While the National Football League has grown into the most lucrative sports league on the planet (it takes in roughly $13 billion per year), upstarts such as the World Football League and United States Football League drown in red ink.
But 60 years ago today, a competitor decided to challenge the status quo.
And although it now exists as part of the NFL, the American Football League rattled the establishment by establishing itself as gridiron equals.
On August 14, 1959, Dallas millionaire Lamar Hunt led a meeting in Chicago that created a second major pro football league in the United States, one that would begin play in the fall of 1960 as the AFL.
Hunt announced that Dallas, Houston, Los Angeles, Minneapolis-St. Paul, Denver and New York would have franchises, and there was a possibility two more cities could join for the inaugural campaign.
“We have definite commitments,” Hunt told the United Press International news service. “A kitty (pool of money) is being set up to assure the financial success of the league.”
The other owners – including Barron Hilton, who bought the L.A. franchise, and Bud Adams, head of the Houston entry – dubbed themselves the “Foolish Club” because of their audacious plan to take on the established NFL.
“We’ll try to beat the National Football League on their draft,” Hunt said, adding that the AFL would also bid against the NFL and the Canadian Football League for the best available talent.
The NFL had 12 teams in 1959 and was still playing second fiddle to Major League Baseball among sports fans. But the senior circuit got a huge popularity boost due to the 1958 championship game, one that saw the Baltimore Colts defeat the New York Giants, 23-17, in the league’s first-ever sudden death overtime game.
Featuring 17 players who went on to be inducted in the Pro Football Hall of Fame, that contest turned the NFL into a television hit. It’s widely considered the single event that ultimately propelled the NFL to its spot atop the American sports food chain.
That being the case, trying to go head-to-head with it seemed like a losing proposition.
What’s interesting, though, is there was little opposition among NFL officials when the formation of the AFL was first announced.
Hunt discussed the idea with NFL commissioner Bert Bell, who “gave the league his blessing” and said the franchises of each league would respect each other’s player contracts.
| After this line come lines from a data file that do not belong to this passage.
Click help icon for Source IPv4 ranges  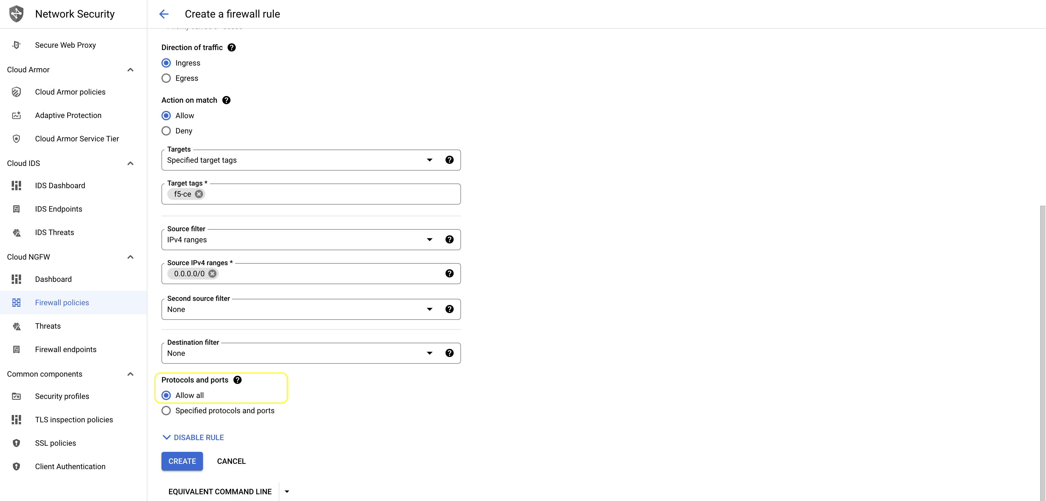click(x=449, y=273)
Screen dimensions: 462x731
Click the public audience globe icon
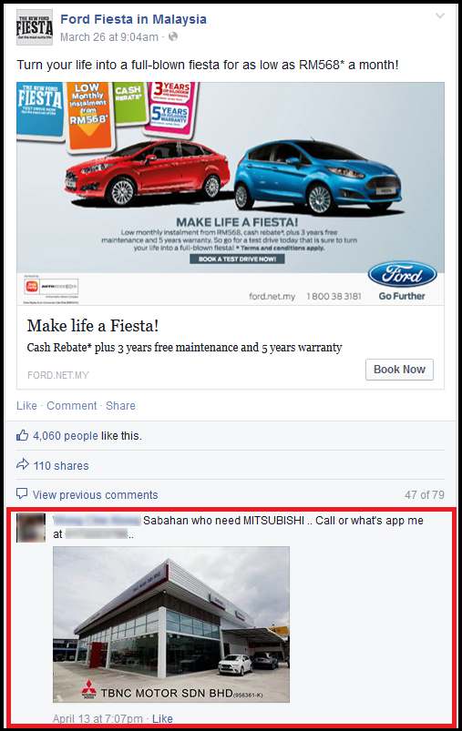pos(173,36)
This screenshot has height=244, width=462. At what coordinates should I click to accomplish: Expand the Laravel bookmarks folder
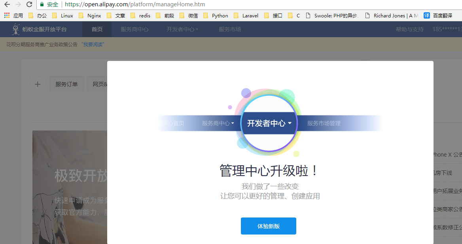246,16
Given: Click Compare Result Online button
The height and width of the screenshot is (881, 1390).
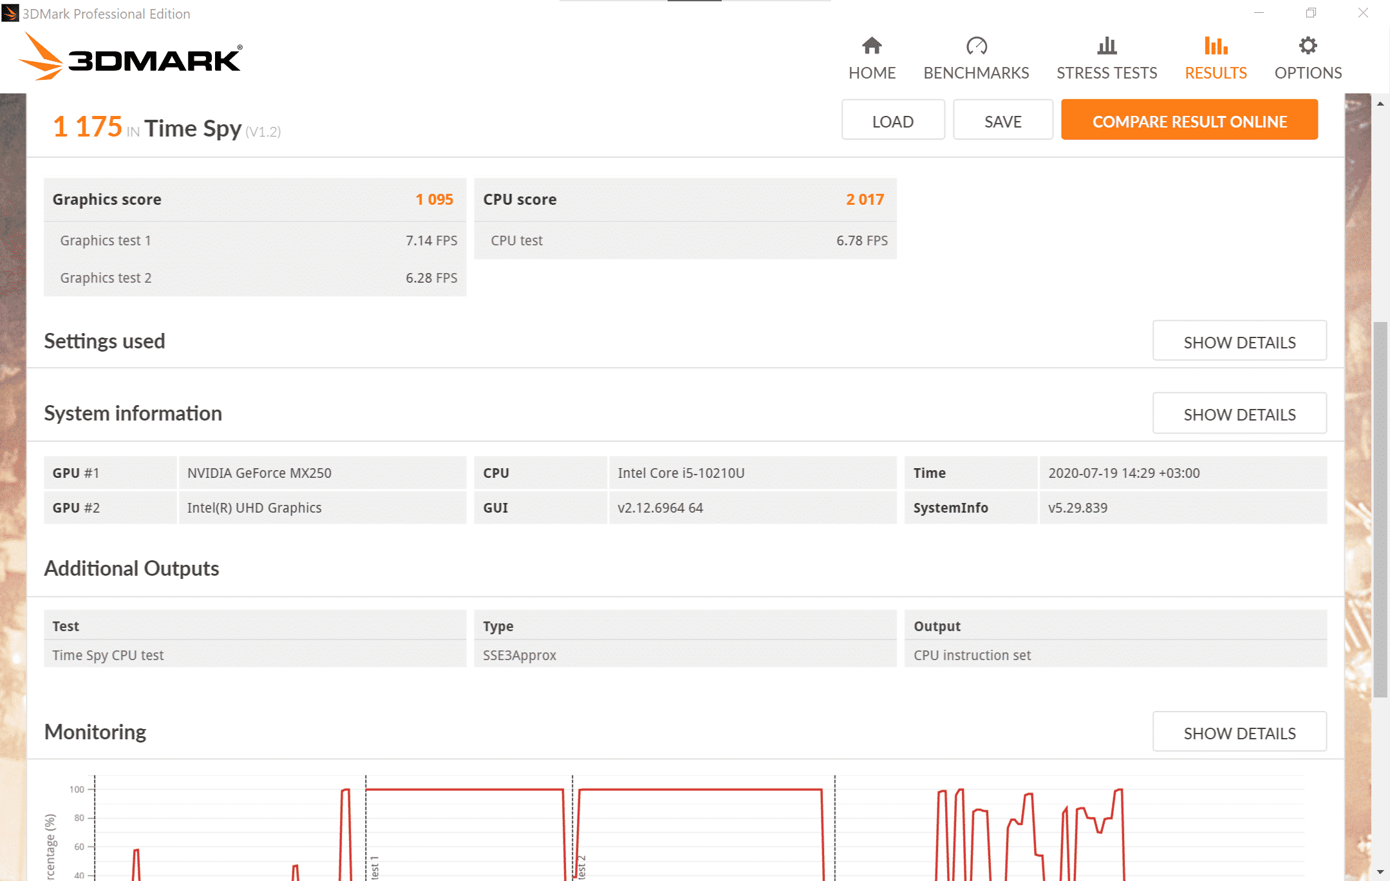Looking at the screenshot, I should [x=1189, y=121].
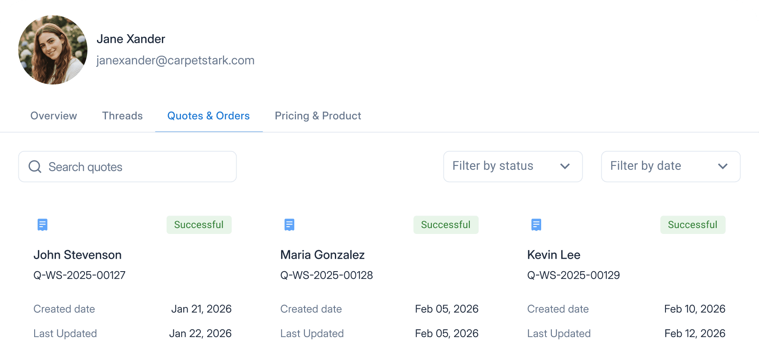This screenshot has height=349, width=759.
Task: Switch to the Overview tab
Action: 54,116
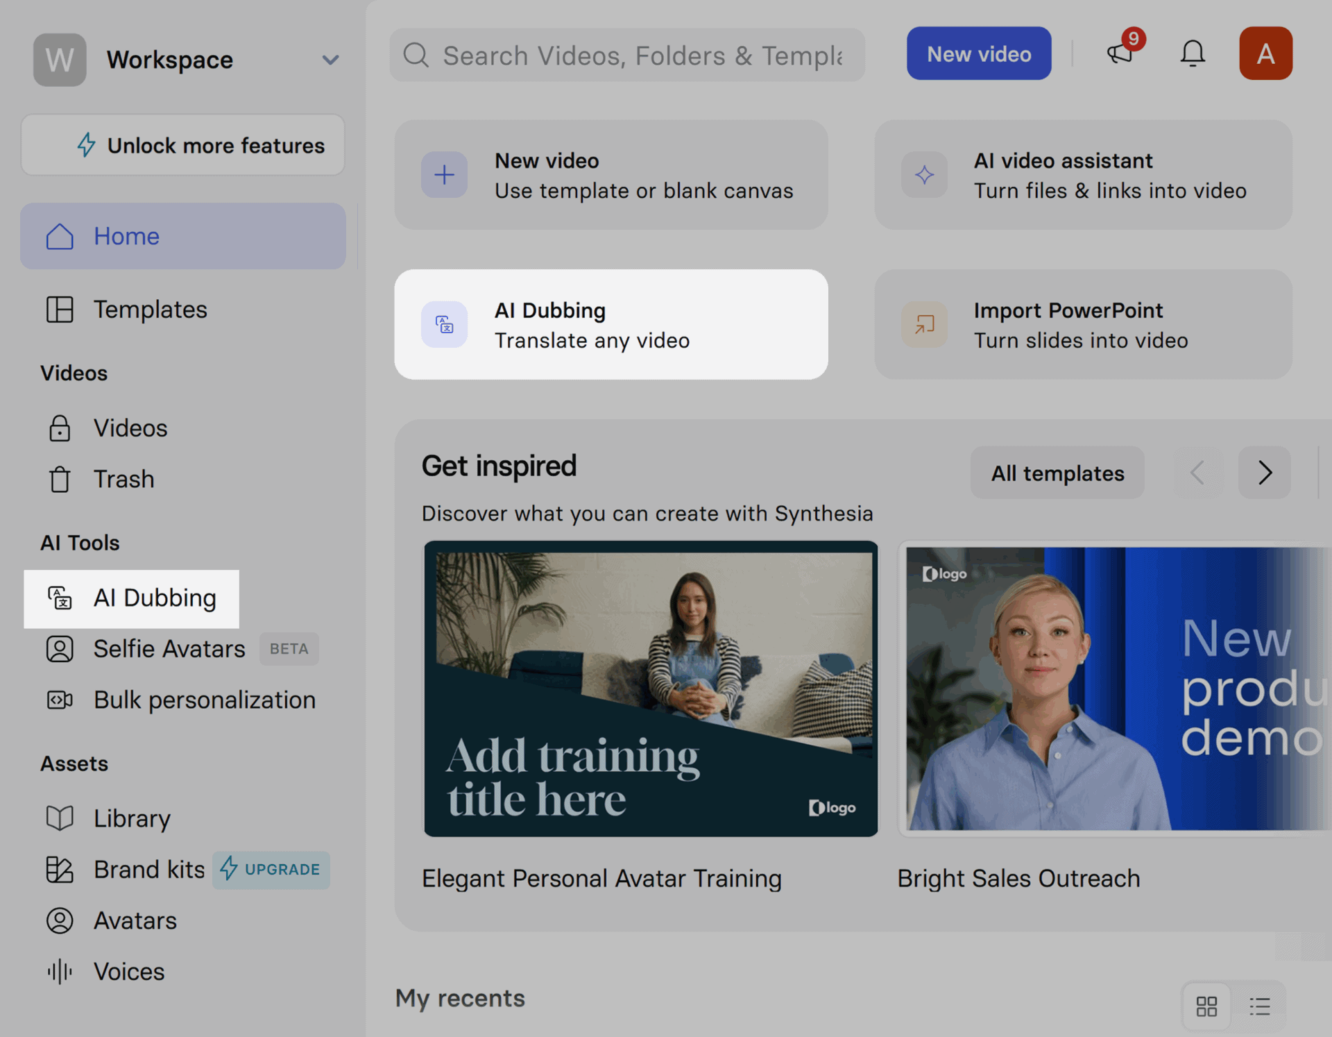This screenshot has height=1037, width=1332.
Task: Go to previous templates with left arrow
Action: point(1197,473)
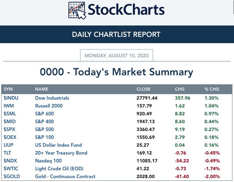The image size is (234, 182).
Task: Click the StockCharts chart logo icon
Action: pos(77,11)
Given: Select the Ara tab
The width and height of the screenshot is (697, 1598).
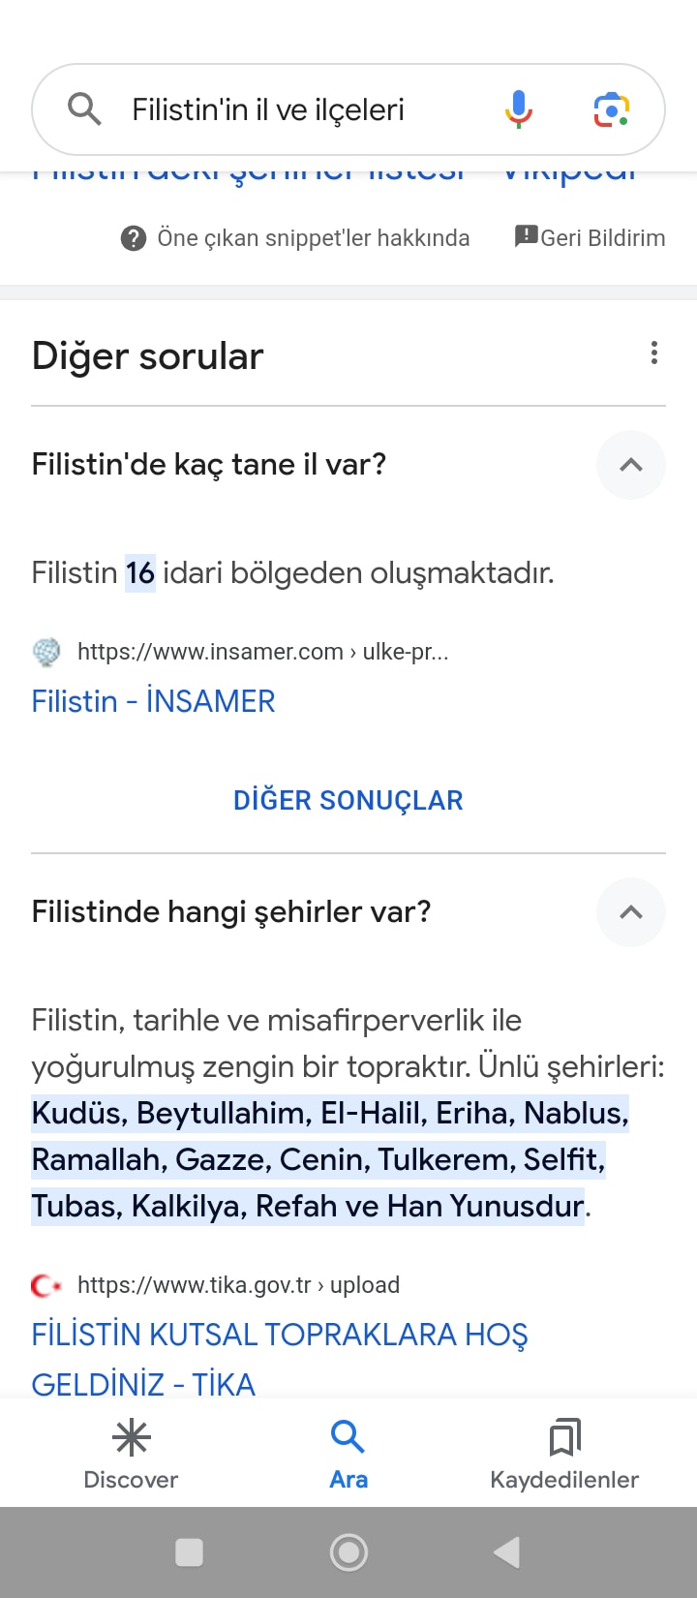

Even Vince Lombardi – about to embark on his first year as coach and general manager of the Green Bay Packers – was in favor of the AFL.
“There is plenty of talent around to support two leagues,” Lombardi told UPI.
While the movers and shakers of the AFL had only a year to get it up and running, they pulled it off, although the lineup was a bit different from the one proposed at the Chicago meeting.
The 1960 season featured the Boston Patriots, Buffalo Bills, Dallas Texans, Denver Broncos, Houston Oilers, Los Angeles Chargers, Oakland Raiders and Titans of New York.
The cordial relationship between the NFL and AFL ended quickly after the older organization announced that it would expand to both Dallas and Minneapolis. It also moved into Miami when the AFL was targeting a team for South Florida.
But the new league managed to add Boston, Buffalo and Oakland to the lineup, and started with eight teams instead of six.
AFL Commissioner Joe Foss negotiated a package TV deal for the league that guaranteed each team $225,000 for broadcast rights, and 70 percent of the players drafted out of college were signed by the fledgling organization.
“Even competition is the most important thing for our success,” Foss told the Associated Press on September 7, 1960. “One-sided games would be the worst thing that could happen and it is hoped that our plan has made that unlikely. We do not expect to be up to the standards of the National Football League, but inside the league the competition should be good.”
The rest, as they say, is history.
The relationship between America’s two major leagues got more acrimonious over the years (the Texans couldn’t compete with the Cowboys in Dallas and moved to Kansas City, where they were rebranded the Chiefs), but the AFL was proving to be on par with the NFL on the field.
On June 8, 1966 – three months before the start of the AFL’s seventh season – the two leagues announced a merger in an effort to end the bidding war for top talent. They would play four more seasons as separate leagues before joining forces as a unified National Football League in 1970.
It made perfect business sense, of course, but I hated to see the AFL loses its identity.
It was the league that made me passionate about football, and I found it far more entertaining than the NFL. Its games were high-scoring, its players free-spirited – it was everything I wanted as fan.
The AFL was the last real threat to the NFL, and proved that members of the “Foolish Club” were anything but.
It’s a league worthy of a monument, not a tombstone.